__TASK PROMPT__
Copy each line below that has "agent".

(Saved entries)

•••

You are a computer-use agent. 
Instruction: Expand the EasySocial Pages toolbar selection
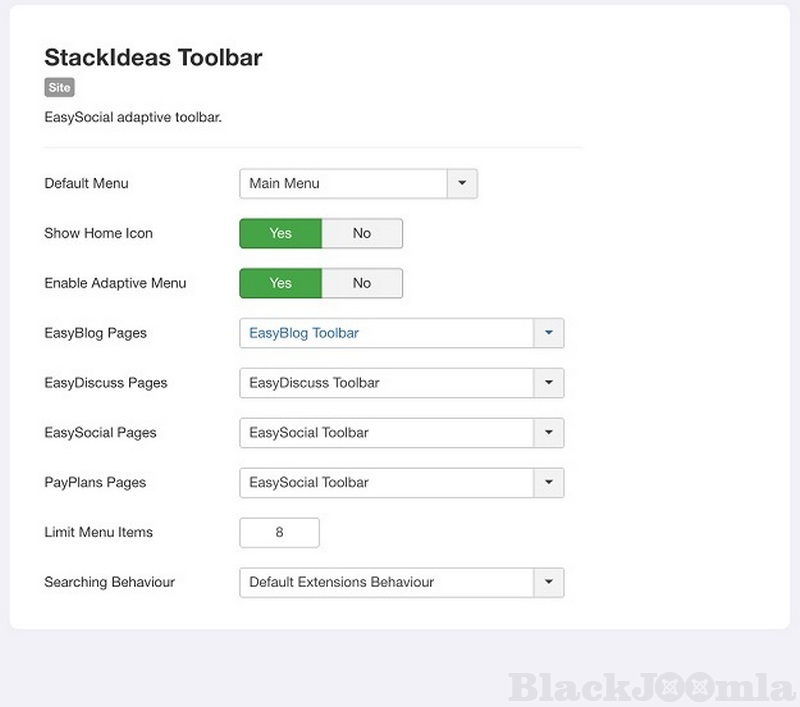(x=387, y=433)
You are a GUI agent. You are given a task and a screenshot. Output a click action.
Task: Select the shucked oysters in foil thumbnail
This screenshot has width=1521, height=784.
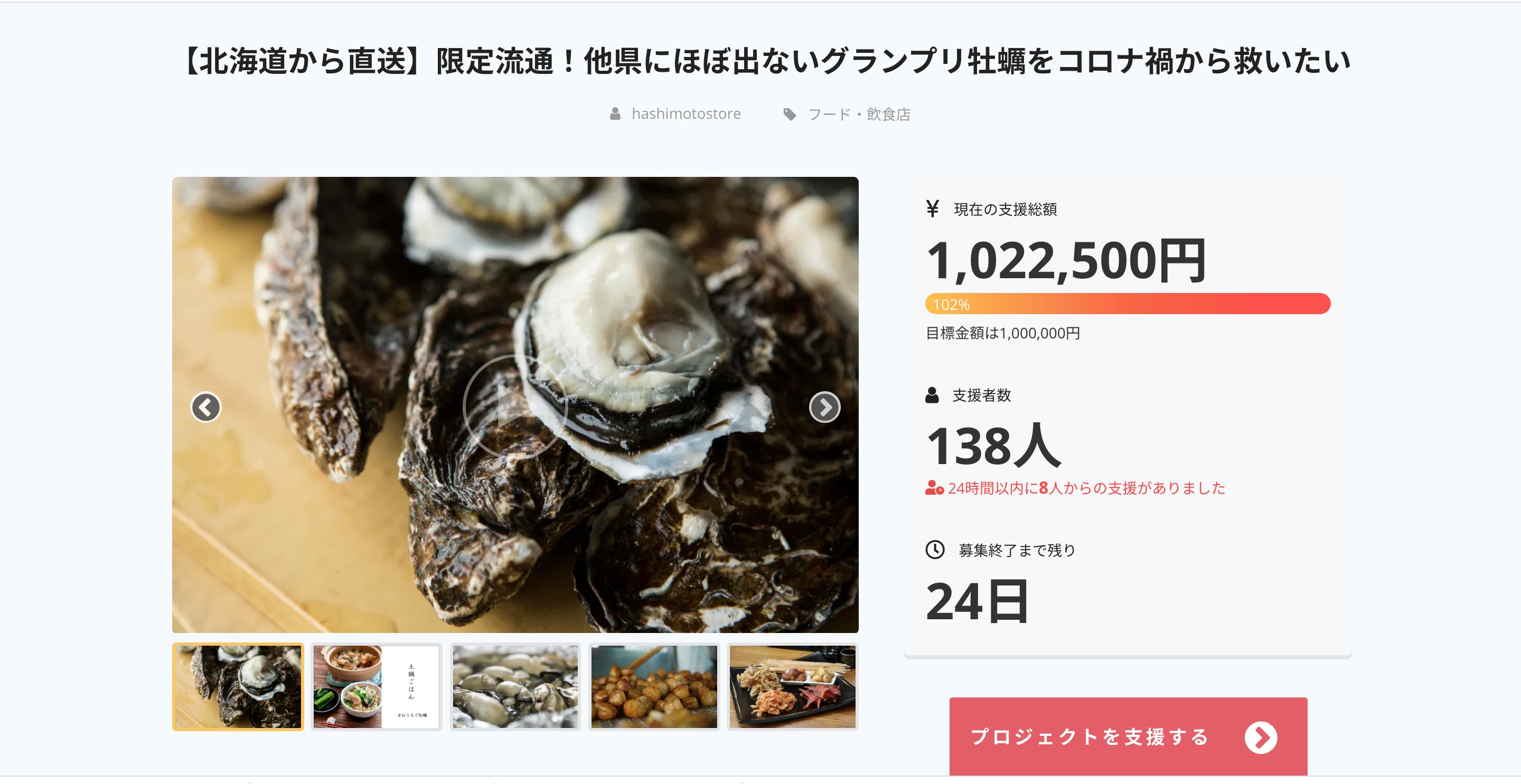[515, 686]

•••

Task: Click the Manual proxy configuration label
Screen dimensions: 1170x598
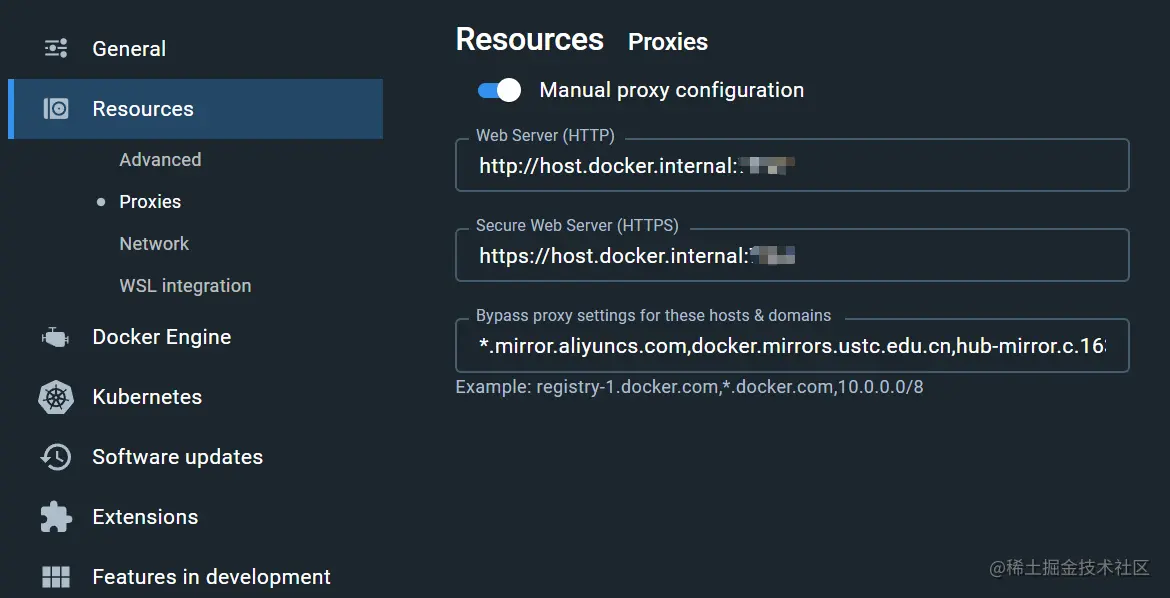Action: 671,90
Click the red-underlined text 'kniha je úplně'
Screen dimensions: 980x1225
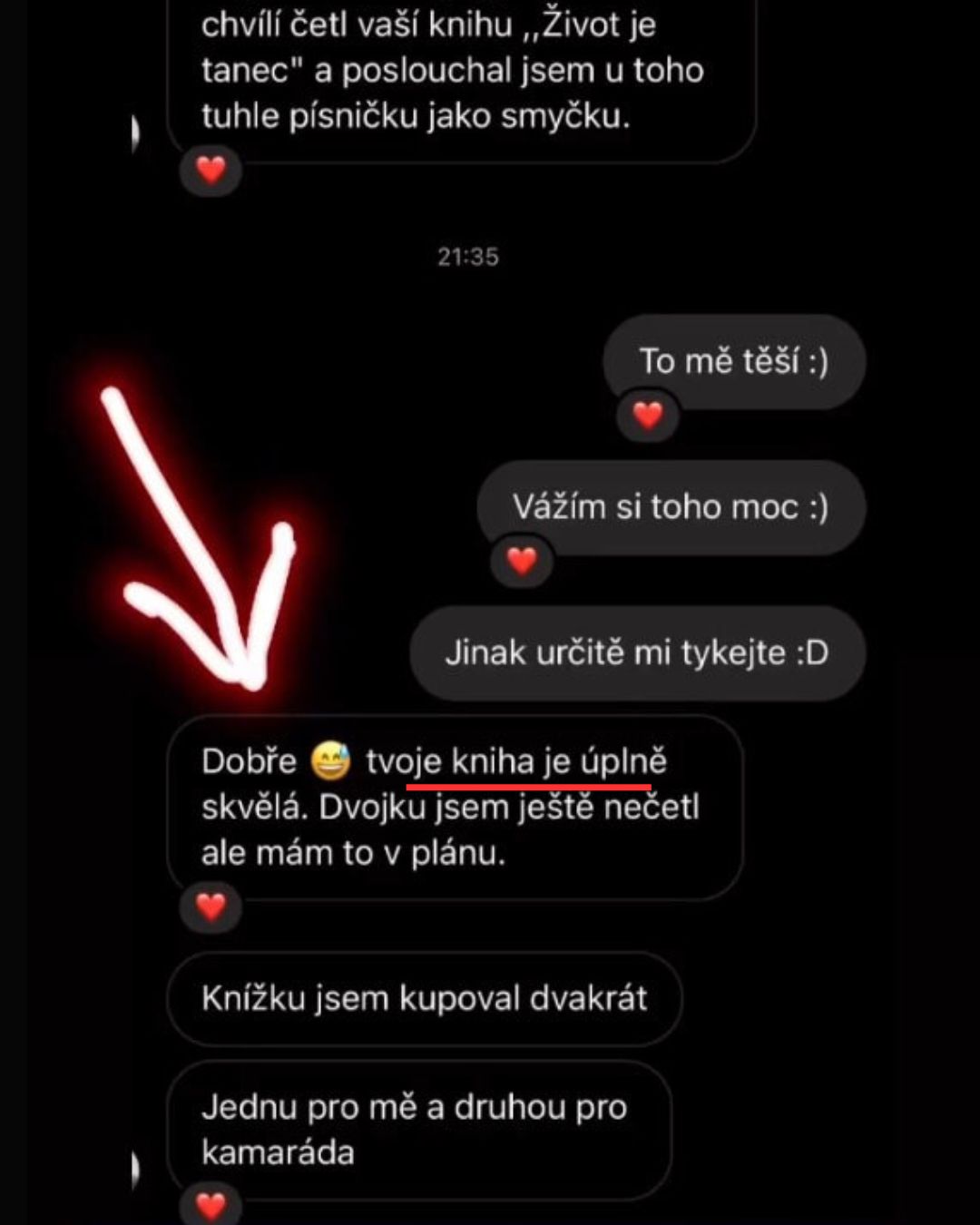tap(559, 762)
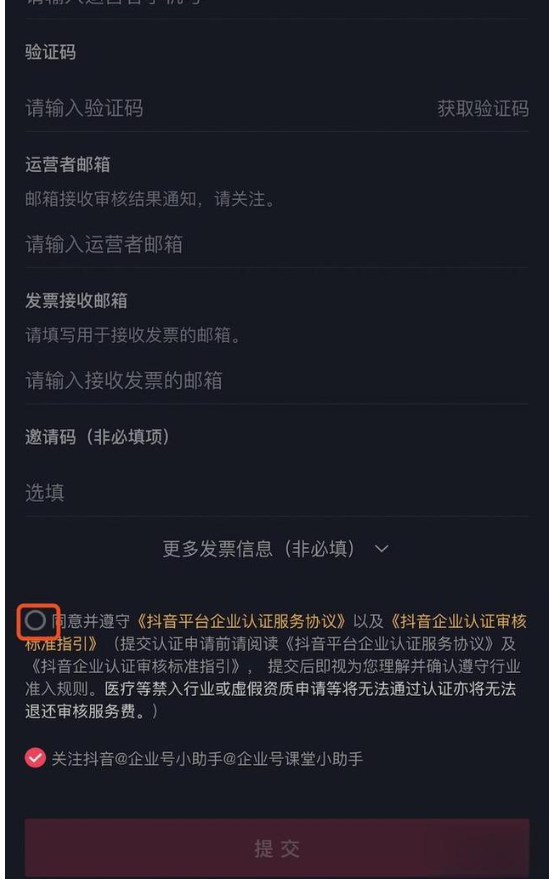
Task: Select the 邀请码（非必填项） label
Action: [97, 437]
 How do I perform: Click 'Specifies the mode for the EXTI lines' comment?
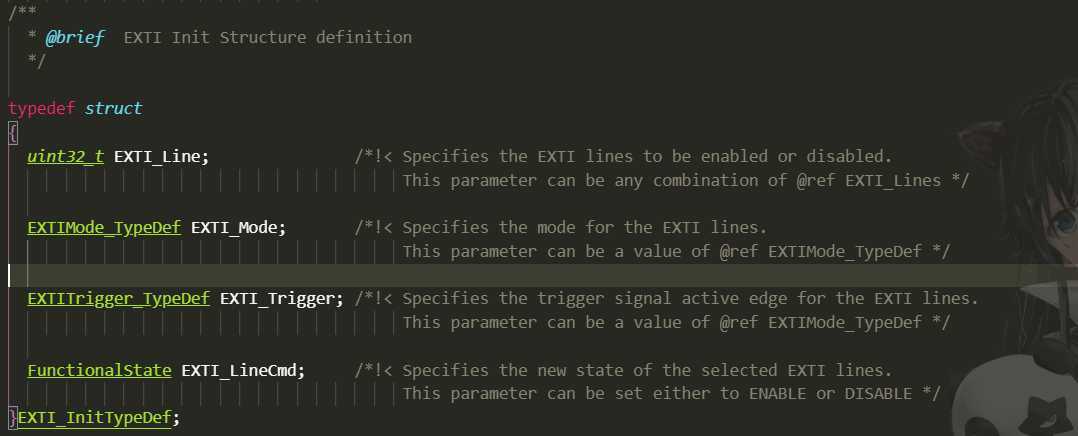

•••

__TASK SOLUTION__
You are a computer-use agent. 
You are a GUI agent. You are given a task and a screenshot. Output a click action.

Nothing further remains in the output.